Manufacturing, however, accounts for 12 percent of the economy and faces new supply chain challenges due to Russia’s invasion of Ukraine, as well as China’s zero-tolerance COVID-19 strategy.

In April, the Institute for Supply Management recorded a more than 1-1/2 year low for its index of national manufacturing activity. The New York Fed released Monday’s survey showing that factory activity declined in New York State in May, for the third year in a row.

Since March’s Fed interest rate hike, the dollar has gained 2.7% against major trade partners. This could hurt export demand and reduce manufacturing.

Auto plant output increased by 3.9% in April, after increasing 8.3% in March. Nonmetallic mineral products and electrical equipment saw the most significant gains. Furniture and similar products suffered losses.

A 1.6% increase of mining activity combined with an April rise in manufacturing output helped to boost industrial production by 1.1%. This follows a March increase of 0.9%.

The higher gasoline prices are causing a surge in production at mines. After a dip of 0.3% in March, Utilities’ production rose 2.4%.

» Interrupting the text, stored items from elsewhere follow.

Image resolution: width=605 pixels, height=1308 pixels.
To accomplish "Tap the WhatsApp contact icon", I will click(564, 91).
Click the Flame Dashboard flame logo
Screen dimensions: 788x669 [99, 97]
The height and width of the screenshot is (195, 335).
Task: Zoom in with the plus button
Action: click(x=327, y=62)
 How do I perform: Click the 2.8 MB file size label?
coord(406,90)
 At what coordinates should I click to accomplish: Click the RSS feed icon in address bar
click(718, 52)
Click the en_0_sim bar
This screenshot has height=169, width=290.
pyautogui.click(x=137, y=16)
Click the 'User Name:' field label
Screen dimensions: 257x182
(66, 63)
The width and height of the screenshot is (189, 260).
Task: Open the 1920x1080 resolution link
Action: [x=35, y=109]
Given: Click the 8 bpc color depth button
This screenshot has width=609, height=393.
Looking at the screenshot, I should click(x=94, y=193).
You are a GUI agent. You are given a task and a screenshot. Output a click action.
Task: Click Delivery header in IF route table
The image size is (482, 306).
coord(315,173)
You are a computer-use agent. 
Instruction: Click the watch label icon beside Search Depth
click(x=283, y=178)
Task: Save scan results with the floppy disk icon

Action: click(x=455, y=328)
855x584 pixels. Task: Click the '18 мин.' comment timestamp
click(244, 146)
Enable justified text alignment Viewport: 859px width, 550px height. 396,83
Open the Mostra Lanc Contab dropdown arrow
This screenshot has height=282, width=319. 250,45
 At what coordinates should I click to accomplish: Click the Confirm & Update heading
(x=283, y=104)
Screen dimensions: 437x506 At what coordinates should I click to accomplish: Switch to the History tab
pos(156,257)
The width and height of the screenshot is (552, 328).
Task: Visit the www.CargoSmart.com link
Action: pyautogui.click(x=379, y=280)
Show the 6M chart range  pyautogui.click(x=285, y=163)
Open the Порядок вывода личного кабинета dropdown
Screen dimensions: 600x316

The manufacturing sector’s capacity utilization, which measures how well firms use their resources in a given period, rose 0.6 percentage points to 79.2%, the highest since April 2007. It’s 1.1 percentage point higher than the long-run average.

From 78.2% March, the overall capacity utilization for industrial sectors jumped to 79.0%. The average 1972-2021 figure is just 0.5 points lower.

Fed officials look to capacity use indicators to gauge how much economic “slack” is left. This indicates how fast growth will continue to grow before it becomes inflationary.